A pré-eclâmpsia pode desenvolver-se nas primeiras etapas da gestação (pré-eclâmpsia precoce), tornando necessária a indução do parto antes da 34ª semana de gestação ou ao final da gravidez (pré-eclâmpsia tardia). A triagem atual da pré-eclâmpsia inclui parâmetros ecográficos e a detecção prematura de seus sintomas (a partir da 25ª semana ou da 34ª, mais frequente). Mas, se detectada no primeiro trimestre da gravidez permite um acompanhamento apropriado da gestante e do feto.
O teste analisa a razão sFlt-1/PlGF, juntamente com a pressão arterial e a determinação da proteinúria.

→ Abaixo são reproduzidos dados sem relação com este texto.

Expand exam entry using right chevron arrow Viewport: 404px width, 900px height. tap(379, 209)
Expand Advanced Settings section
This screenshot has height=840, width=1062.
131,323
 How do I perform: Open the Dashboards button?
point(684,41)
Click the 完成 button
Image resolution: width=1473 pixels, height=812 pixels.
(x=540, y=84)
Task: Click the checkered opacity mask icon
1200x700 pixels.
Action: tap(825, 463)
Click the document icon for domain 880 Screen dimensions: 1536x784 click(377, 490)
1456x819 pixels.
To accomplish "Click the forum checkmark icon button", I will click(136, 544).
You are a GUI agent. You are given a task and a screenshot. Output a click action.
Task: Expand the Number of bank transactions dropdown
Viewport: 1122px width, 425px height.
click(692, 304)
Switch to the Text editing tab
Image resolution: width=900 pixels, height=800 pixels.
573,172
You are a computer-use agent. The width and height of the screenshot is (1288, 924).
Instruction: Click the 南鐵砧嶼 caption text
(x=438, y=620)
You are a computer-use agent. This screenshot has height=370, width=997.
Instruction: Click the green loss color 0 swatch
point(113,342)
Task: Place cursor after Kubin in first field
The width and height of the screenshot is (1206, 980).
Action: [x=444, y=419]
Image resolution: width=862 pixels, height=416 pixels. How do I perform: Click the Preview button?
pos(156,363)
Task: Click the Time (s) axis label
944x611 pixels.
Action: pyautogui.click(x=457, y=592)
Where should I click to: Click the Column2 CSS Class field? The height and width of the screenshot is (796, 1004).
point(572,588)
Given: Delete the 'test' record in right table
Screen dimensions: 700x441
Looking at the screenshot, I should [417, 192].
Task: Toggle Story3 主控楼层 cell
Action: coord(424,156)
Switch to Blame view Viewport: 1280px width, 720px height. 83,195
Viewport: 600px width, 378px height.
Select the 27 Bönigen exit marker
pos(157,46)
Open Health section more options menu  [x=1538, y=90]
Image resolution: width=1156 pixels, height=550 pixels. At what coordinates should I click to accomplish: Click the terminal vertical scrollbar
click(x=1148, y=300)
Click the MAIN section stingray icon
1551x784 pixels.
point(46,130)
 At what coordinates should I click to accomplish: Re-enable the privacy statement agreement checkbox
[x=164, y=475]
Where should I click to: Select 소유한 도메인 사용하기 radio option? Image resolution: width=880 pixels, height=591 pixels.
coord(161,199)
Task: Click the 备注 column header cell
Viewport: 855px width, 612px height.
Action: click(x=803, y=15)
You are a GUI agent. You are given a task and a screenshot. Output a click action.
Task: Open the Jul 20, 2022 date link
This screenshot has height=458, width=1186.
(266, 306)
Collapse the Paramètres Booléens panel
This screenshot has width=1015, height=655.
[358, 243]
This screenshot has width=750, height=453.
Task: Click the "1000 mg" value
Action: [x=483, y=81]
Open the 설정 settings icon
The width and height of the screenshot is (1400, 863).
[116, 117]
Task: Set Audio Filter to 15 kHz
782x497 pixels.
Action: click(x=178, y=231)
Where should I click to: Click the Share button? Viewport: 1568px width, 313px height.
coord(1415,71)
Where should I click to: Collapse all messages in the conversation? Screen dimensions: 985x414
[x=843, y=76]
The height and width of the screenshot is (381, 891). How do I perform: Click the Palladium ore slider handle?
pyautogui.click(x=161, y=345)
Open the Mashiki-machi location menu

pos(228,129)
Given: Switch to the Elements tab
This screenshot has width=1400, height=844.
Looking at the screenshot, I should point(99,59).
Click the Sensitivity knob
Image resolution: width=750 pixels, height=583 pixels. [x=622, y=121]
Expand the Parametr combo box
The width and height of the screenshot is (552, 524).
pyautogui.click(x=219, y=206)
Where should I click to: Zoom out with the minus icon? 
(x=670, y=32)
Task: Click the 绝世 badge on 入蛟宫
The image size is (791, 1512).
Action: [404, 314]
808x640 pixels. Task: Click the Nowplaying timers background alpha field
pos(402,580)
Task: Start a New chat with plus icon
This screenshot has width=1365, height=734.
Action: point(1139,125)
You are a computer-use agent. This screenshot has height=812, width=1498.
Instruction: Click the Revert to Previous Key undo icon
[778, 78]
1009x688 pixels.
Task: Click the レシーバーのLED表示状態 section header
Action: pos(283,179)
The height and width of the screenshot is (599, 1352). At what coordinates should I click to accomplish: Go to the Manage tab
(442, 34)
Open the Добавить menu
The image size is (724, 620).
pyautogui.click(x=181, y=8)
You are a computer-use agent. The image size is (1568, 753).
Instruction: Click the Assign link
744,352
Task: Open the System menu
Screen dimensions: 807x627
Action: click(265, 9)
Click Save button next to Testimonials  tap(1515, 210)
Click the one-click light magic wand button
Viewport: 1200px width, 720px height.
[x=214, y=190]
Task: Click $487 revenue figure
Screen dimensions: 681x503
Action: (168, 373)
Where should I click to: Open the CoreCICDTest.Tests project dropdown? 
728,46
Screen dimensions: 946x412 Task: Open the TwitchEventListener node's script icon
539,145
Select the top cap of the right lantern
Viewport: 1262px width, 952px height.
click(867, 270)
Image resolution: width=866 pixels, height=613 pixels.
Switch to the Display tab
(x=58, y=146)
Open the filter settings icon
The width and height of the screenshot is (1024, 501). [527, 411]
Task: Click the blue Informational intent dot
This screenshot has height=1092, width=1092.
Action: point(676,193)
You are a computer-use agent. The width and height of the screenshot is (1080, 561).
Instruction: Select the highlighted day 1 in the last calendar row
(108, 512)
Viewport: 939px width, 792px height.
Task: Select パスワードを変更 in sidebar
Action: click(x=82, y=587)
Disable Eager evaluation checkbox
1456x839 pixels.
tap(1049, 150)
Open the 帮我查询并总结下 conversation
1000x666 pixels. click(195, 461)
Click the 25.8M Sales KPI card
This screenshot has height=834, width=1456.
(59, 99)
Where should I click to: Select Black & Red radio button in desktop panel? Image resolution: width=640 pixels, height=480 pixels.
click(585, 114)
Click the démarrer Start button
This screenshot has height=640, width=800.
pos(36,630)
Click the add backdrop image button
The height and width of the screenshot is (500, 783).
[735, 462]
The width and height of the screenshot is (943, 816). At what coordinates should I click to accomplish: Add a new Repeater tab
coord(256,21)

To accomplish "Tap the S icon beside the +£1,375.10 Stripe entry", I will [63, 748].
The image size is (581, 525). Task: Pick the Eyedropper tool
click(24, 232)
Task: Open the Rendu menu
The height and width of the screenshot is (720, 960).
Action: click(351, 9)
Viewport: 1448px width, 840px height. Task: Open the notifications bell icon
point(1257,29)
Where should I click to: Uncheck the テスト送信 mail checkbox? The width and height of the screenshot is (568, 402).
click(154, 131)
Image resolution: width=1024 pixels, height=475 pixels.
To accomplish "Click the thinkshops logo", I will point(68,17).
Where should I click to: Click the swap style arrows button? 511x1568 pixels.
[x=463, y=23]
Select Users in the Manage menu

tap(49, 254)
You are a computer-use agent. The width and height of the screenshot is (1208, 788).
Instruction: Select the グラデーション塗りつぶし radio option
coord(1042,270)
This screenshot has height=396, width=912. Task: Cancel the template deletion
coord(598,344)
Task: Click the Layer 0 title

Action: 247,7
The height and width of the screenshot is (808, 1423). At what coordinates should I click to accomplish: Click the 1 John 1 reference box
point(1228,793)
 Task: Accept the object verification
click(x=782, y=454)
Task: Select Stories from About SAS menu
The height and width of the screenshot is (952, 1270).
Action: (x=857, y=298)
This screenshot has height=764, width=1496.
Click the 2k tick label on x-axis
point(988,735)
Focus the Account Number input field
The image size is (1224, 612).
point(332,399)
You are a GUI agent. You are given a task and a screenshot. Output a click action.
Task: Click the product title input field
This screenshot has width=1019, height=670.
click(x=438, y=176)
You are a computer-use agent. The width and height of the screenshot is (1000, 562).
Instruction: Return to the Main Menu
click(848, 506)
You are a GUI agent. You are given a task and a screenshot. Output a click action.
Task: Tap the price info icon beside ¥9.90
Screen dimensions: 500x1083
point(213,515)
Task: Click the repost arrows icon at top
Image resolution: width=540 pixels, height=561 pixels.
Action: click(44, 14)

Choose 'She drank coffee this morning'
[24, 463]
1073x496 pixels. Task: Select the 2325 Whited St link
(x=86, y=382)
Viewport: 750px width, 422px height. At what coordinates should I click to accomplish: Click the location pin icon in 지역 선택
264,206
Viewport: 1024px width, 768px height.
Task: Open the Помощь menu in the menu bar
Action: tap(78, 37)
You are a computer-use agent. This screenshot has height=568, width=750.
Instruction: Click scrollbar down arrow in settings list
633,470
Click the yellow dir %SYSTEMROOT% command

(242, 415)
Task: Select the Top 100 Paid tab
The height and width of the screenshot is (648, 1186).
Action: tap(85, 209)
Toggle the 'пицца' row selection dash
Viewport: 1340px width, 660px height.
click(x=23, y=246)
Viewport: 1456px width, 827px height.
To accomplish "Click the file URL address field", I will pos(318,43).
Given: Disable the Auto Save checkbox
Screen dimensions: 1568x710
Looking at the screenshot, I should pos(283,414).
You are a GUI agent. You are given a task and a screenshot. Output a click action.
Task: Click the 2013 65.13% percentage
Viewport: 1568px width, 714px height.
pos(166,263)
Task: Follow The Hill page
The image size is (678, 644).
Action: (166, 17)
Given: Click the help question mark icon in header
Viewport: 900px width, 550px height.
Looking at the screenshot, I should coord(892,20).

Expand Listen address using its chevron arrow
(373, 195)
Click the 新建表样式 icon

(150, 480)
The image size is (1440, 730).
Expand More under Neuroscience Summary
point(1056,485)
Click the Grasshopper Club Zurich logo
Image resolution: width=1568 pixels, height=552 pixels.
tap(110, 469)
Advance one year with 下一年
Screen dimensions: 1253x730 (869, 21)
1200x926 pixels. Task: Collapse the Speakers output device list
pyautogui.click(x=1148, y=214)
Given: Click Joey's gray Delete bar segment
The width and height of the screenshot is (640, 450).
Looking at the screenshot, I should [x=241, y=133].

Pré-eclâmpsia tardia: Semana gestacional 34 até final da gestação
Alto risco pré-eclampsia nas próximas 4 semanas – Relação: 38,00 a 109,99
Altamente sugestivo de pré-eclâmpsia – Relação igual ou superior a 110,00
Exclusão de pré-eclâmpsia em 1 semana – Relação inferior a 38,00
Pré-eclâmpsia precoce: Semana gestacional 20 a 33+6 dias
Alto risco pré-eclâmpsia nas próximas 4 semanas – Relação: 38,00 a 84,99
Altamente sugestivo de pré-eclâmpsia – Relação igual ou superior a 85,00
Exclusão de pré-eclâmpsia em 1 semana – Relação inferior a 38,00
Realizar a primeira aferição na 10ª semana + 2 dias, e a segunda aferição deverá ser realizada na 14ª semana e 1 dia.